Answer #1: We assume that the function f(X) is stored in the function variable Y₁. First, graph the function in such a way that the number x=a is in the graph window in the x direction. Next, Press[2nd] [CALC] [6] . This will select the derivative option dy/dx and return to the graph window with a blinking cursor on the graph of the function. Move the cursor to the point on the graph which has the value of x equal to the number "a" (or, type the value for "a"). This will set the value of x at the bottom of the screen. Next, pres [ENTER]. The numerical derivative will appear at the bottom of the screen, and the blinking cursor will be on the graph at the point where the derivative was evaluated. The value of the derivative will also be left in the variable "Ans".

Answer #2: On the home screen, enter the instruction nDeriv(Y₁,X,value), where "value" is the value of "a". The numerical value of the derivative will appear on the home screen. The function "nDeriv(" can be found in the [MATH] menu.

2. I know that y=abs(x) is not differentiable at zero, but when I try to find the numerical derivative at 0, instead of the calculator telling me it doesn't exist, it gives me zero. Why?

#### What you need to do
(1) In the records, rewrite the lines from the beginning through the line holding "[1026, 430]", inclusive, substituting "image" for "screenshot" and keeping everything else the same.
(2) Continue the text on computing derivatives with a graphing calculator from the point where it stops.
The text and the records come from separate, unrelated sources.

#### Dataset rows
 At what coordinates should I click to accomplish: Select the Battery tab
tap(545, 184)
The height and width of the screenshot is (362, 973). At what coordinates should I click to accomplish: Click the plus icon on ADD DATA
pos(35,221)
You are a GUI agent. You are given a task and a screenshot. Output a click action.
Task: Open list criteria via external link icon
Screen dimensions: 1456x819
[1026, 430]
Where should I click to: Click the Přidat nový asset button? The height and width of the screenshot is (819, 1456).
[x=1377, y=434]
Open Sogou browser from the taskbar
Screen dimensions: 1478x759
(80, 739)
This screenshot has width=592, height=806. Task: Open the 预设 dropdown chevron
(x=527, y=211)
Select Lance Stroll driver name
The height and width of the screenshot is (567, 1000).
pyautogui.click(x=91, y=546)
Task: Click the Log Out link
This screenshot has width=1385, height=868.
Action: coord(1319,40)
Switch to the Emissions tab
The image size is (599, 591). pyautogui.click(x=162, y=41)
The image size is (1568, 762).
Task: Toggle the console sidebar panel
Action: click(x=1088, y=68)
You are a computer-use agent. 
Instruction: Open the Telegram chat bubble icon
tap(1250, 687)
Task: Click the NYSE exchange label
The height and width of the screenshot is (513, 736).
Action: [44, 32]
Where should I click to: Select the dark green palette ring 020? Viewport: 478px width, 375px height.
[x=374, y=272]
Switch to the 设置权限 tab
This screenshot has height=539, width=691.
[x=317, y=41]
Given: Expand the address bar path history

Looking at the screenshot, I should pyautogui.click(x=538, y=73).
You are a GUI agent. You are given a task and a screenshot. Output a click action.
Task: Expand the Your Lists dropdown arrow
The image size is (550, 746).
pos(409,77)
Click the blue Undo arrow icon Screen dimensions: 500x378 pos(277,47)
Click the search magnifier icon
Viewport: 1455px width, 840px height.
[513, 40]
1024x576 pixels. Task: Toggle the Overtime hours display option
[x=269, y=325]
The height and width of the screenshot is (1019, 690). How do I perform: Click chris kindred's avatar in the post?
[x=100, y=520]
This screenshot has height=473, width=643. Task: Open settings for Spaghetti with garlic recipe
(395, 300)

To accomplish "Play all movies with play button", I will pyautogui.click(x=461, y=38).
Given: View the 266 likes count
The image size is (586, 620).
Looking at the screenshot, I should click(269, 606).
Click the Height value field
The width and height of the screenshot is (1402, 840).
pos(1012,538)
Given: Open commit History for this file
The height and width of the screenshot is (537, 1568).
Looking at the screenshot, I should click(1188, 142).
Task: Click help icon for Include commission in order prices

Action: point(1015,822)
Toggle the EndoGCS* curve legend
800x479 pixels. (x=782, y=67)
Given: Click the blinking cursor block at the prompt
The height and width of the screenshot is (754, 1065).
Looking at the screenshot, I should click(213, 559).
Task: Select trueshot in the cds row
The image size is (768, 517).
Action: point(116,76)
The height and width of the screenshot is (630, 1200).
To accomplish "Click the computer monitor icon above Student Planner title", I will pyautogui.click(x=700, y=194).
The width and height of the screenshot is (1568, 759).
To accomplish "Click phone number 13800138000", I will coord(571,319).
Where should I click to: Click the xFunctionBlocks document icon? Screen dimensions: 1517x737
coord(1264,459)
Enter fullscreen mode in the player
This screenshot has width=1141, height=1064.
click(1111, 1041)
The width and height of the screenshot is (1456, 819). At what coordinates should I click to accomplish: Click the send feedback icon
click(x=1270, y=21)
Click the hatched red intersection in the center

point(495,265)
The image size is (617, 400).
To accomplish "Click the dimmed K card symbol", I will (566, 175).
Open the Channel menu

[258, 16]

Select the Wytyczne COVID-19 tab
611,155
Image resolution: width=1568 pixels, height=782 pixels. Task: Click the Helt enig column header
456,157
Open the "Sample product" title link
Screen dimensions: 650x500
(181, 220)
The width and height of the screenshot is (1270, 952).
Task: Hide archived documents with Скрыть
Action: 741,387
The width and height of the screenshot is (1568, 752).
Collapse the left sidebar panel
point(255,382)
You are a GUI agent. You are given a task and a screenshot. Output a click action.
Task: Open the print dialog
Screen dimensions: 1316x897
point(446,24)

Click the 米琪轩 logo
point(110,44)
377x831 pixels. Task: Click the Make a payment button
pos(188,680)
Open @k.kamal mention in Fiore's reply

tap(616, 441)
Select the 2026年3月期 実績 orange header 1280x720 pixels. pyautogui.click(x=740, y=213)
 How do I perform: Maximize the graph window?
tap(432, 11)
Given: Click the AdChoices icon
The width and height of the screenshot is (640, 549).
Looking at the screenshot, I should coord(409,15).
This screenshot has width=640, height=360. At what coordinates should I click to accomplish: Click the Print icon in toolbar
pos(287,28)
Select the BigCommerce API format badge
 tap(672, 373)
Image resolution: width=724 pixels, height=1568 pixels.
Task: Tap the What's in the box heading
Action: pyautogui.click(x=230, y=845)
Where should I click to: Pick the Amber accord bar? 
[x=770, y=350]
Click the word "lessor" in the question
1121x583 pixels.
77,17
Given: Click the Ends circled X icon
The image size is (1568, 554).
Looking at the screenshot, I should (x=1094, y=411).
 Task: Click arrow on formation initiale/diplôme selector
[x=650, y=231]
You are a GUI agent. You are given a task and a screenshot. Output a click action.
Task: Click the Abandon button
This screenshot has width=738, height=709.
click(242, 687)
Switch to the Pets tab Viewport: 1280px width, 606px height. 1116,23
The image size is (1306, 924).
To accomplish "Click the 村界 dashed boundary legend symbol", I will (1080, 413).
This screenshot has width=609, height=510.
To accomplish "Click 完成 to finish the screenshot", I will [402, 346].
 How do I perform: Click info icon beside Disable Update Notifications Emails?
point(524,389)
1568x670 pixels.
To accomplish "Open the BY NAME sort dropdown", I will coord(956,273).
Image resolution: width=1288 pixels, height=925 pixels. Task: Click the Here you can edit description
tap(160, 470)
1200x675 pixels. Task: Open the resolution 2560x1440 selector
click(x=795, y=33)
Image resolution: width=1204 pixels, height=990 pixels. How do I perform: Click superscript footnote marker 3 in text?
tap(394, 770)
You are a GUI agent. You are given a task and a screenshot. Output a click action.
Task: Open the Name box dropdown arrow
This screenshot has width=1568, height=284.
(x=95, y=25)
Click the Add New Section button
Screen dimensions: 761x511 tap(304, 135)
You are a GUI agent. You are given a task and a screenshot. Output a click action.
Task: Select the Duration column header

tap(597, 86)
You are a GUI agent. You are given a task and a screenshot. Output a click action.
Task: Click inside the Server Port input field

#### Results in order
(1)
 At what coordinates should I click to accomplish: Select the Battery tab
tap(545, 184)
The height and width of the image is (362, 973). At what coordinates should I click to accomplish: Click the plus icon on ADD DATA
pos(35,221)
You are a GUI agent. You are given a task and a image. Output a click action.
Task: Open list criteria via external link icon
Screen dimensions: 1456x819
[1026, 430]

(2)
Answer: When you ask the calculator to do a numerical derivative, it assumes there is one and tries to compute one. The routine that the calculator uses when it does the numerical derivative is: it computes (f(x+h)-f(x-h))/2h. For small values of h this is a good estimate of the derivative. If you apply this to the function f(x)=abs(x) using x=0 to compute the derivative at 0, you get (abs(h)-abs(-h))/2h which is zero. The thing to remember is that the machine always assumes there is a derivative if you ask it to compute one. It cannot tell you if a function is not differentiable.

3. When I try to compute the numerical derivative of y=1/x at zero, I am getting a finite number? How could that be?

Answer: See the answer to the previous question.

4. I have a formula for the function f(x). I used the derivative laws to get a formula for f '(x). How can I check my formula for f '(x) using a TI83 calculator?

Answer: There are many answers to this question. Here is one possible answer:
Put your formula for f(x) into the Y₃ function variable. Put your formula for the derivative f '(x) into the Y₂ function variable. In Y₁, enter the expression nDeriv(Y₃,X,X). (nDeriv can be found in the [MATH] menu. Y₃ is found in the [VARS] menu.) Next, go to [TBLSET] and select "Indpnt:Ask". Finally, press [TABLE] and enter random values for X.

In your table, the columns for Y₁ and Y₂ should, in general, be the same to about 5 or 6 significant figures. If they are not the same, then your formula for f '(x) is probably not correct. (This is because your numerical derivative using f(x) is not giving the same numbers as your function values using f '(x).)

5. I have an equation in the form f(X,Z) = 0. I used implicit differentiation to get a formula for dZ/dX. (The formula for dZ/dX is an expression in Z and X.) How can I check my formula for dZ/dX using a TI83 calculator?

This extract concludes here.